South Sudan Says It Won’t Reverse Its Move to Expel UN Official
Juba. South Sudan rejected on Tuesday a United Nations appeal to halt the planned expulsion of the world body’s top humanitarian aid official in the country, saying he had regularly spoken out against the government.
UN Secretary-General Ban Ki-moon on Monday condemned the move to expel Toby Lanzer, deputy head of the UN Mission in South Sudan, and said the British-born envoy had been “instrumental in addressing the increasing humanitarian needs of conflict-affected communities” in South Sudan.
Presidential spokesman Ateny Wek Ateny told Reuters: “It is impossible to reverse … [the] idea of expelling Toby Lanzer.” The cabinet came to the decision after Lanzer made comments that were “completely against the government.”
He gave no details. Lanzer has been active on Twitter, where he often posts messages about the dire situation in a country that has been mired in conflict since late 2013.
Lanzer had been due to leave shortly and his successor, Eugene Owusu of Ghana, has already been nominated.
More than 2 million people have fled their homes, with 555,000 departing for neighboring states. About a third of the nation’s 11 million people rely on food and other aid.
Fighting has pitted soldiers backing President Salva Kiir, the country’s leader since independence from Sudan in 2011, against those loyal to his former deputy Riek Machar, who was sacked from his post in mid-2013.
The conflict, which has flared up since the end of the rainy season in recent months, tends to follow ethnic lines that divided southern tribes even before independence. Kiir is an ethnic Dinka and Machar is from the Nuer group.
Peace talks in Ethiopia, sponsored by African states and backed the United States and other countries, have stalled over how to share power between the rival camps. Mediators have been trying to restart negotiations.

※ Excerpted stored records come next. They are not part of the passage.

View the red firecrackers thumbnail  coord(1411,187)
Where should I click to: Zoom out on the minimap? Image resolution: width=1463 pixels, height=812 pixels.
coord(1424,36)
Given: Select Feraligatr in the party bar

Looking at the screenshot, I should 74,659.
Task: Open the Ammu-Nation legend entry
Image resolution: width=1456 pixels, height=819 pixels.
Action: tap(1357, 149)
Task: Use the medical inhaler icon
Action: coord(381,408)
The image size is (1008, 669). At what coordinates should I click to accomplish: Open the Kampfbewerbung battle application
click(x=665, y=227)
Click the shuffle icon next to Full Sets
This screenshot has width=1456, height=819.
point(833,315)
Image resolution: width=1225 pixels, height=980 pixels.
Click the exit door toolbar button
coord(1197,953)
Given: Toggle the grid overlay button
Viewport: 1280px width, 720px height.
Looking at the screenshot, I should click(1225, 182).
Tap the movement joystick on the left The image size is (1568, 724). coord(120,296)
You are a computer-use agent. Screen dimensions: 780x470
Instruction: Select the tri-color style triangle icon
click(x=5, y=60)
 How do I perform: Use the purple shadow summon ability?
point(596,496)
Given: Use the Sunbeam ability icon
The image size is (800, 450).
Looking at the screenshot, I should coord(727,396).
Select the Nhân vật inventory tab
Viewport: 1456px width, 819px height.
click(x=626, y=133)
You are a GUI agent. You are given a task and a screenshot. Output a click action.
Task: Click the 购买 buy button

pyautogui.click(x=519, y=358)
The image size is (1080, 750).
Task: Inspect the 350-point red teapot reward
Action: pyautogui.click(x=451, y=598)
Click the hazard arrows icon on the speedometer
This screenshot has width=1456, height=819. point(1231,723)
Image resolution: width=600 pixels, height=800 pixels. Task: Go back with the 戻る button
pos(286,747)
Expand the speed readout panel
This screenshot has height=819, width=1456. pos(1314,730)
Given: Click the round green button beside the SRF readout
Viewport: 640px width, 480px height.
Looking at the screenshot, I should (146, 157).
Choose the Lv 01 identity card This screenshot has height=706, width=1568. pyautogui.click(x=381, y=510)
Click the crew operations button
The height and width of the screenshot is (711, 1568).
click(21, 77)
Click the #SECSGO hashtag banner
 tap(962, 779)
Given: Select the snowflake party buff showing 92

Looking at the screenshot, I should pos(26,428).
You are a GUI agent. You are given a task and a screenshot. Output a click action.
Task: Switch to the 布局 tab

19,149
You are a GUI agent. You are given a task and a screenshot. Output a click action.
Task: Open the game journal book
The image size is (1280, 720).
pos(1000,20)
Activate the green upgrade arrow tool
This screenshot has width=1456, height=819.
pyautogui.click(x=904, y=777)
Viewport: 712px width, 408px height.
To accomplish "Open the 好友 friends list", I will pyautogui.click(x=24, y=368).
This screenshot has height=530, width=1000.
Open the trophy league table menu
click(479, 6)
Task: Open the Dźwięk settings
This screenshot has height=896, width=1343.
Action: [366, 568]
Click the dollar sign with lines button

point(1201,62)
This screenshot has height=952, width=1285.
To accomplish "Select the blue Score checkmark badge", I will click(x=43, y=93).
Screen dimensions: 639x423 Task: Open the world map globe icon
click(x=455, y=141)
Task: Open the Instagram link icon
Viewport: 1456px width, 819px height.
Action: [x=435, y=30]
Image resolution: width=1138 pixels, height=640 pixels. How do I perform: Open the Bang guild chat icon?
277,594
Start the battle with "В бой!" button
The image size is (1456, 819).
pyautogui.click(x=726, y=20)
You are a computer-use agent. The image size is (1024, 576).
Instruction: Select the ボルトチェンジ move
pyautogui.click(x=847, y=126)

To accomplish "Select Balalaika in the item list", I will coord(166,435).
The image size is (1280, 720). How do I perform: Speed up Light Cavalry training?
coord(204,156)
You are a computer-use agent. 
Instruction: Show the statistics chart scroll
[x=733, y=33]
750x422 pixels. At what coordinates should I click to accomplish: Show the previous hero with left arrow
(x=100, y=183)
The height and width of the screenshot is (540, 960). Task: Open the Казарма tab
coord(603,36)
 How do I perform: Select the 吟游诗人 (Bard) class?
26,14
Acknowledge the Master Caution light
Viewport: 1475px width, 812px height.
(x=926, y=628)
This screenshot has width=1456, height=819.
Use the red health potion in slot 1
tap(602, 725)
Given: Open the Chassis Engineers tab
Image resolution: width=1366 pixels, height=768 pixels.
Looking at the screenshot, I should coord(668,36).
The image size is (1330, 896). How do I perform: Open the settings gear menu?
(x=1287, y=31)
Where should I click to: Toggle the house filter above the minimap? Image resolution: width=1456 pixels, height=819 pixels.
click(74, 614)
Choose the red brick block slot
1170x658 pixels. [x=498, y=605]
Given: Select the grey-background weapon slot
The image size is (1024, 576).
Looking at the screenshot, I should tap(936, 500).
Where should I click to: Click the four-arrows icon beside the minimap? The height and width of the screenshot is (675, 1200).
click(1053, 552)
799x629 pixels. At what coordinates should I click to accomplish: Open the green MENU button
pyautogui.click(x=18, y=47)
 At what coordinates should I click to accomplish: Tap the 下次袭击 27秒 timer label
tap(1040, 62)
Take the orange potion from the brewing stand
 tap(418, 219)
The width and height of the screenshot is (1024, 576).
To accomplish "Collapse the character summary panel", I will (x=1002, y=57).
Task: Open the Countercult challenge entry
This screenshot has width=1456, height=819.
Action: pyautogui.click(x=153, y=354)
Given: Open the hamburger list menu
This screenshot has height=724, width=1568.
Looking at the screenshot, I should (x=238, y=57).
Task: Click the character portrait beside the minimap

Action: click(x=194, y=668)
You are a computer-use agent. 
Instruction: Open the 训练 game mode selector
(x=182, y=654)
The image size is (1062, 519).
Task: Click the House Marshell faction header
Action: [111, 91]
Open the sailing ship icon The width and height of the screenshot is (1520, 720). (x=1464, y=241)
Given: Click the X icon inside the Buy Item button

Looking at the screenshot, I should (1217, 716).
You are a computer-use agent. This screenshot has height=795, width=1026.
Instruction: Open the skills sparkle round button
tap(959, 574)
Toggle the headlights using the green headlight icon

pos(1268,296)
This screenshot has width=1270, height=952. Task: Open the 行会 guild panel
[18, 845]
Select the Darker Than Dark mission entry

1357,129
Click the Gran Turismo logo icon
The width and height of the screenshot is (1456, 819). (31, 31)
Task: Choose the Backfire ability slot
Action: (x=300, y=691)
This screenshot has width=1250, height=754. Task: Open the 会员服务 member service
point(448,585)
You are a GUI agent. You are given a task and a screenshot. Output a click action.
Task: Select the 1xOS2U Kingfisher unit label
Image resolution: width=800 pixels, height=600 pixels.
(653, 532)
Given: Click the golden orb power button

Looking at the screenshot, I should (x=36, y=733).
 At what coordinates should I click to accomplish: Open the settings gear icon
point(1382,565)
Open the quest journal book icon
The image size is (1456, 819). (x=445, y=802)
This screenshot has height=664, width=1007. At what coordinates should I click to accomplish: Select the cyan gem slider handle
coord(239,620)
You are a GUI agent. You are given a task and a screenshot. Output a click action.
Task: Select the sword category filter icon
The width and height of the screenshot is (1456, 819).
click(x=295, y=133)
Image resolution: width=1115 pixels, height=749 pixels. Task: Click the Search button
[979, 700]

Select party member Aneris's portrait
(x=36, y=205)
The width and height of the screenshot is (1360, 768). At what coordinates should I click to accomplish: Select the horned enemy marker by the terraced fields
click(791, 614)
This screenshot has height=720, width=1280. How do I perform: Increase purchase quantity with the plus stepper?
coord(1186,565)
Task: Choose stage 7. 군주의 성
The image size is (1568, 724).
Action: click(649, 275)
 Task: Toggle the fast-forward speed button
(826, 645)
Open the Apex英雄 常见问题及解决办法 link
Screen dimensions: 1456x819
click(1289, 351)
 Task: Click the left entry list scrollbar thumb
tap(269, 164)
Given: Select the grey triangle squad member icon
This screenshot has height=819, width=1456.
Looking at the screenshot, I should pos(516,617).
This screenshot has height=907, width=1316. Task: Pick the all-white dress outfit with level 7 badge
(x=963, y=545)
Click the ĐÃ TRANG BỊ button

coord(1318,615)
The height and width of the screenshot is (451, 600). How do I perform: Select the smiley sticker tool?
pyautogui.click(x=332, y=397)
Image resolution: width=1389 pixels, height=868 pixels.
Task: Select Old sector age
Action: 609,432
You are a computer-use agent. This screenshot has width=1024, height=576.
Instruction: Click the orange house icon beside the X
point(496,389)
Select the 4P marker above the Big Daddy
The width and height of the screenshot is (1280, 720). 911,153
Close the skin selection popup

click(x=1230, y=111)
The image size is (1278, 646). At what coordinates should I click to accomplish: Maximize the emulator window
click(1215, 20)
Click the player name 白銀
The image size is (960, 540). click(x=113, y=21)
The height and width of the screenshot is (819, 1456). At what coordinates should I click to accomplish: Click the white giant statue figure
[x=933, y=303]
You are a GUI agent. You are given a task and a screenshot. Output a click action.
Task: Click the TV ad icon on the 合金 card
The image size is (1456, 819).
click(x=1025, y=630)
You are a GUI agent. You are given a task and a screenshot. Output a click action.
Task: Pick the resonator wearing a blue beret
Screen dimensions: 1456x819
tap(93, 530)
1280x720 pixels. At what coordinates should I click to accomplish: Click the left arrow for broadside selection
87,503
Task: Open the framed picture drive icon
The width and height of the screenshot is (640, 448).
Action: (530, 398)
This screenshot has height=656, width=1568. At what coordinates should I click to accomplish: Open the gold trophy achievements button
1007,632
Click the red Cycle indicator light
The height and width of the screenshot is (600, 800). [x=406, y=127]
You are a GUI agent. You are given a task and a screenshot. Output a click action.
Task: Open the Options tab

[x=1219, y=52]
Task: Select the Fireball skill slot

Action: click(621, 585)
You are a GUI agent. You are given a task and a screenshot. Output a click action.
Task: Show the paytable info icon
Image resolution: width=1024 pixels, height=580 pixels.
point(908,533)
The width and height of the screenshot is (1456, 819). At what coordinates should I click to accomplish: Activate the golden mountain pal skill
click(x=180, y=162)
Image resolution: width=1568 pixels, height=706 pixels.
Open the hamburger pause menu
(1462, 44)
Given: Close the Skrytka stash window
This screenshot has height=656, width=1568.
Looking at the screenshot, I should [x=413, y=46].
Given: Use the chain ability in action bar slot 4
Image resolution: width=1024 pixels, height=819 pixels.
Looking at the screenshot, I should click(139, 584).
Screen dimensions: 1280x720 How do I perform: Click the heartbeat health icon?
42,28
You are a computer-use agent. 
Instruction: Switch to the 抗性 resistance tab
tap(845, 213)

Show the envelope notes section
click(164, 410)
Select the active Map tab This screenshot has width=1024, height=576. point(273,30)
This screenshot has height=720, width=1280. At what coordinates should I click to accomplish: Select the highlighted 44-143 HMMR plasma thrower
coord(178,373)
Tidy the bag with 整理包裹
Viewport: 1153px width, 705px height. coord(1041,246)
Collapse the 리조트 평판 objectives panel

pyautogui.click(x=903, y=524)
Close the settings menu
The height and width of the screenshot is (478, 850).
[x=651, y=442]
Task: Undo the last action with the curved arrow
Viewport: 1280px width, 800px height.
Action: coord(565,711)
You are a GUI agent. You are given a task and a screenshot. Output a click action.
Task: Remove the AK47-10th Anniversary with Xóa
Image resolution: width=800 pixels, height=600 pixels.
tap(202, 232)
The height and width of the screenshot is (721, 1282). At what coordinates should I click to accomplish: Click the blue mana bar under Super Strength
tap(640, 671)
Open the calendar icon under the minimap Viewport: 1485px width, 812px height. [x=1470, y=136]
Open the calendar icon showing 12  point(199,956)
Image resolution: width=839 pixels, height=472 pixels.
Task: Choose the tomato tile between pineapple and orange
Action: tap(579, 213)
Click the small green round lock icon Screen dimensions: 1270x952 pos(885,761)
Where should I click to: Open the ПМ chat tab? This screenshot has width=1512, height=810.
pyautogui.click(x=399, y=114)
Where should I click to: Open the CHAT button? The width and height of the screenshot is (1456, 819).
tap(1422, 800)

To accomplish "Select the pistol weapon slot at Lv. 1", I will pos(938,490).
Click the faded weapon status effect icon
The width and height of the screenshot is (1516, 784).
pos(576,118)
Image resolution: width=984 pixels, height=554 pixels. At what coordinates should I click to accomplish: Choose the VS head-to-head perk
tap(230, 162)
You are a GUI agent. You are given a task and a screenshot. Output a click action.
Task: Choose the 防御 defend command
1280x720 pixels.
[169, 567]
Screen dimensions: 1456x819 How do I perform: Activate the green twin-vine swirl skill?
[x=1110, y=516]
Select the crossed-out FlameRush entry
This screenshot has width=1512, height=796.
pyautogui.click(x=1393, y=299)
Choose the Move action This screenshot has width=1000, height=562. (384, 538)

Kiir held discussions on Tuesday in Juba with visiting African mediators, including South African Vice-President Cyril Ramaphosa, as part of efforts to reunify the fractured ranks of Kiir’s ruling SPLM party, Ateny said.
Kiir also met a group of South Sudanese political opponents who were detained early in the crisis before being allowed to leave for Kenya. Of the 10 originally detained, five returned on Monday as an advanced party.
“We have come back for dialogue with our colleagues in SPLM and for dialogue also with our colleagues in the government of South Sudan,” former minister Deng Alor said on arrival in Juba.
Ateny said the remaining five would come back on June 25.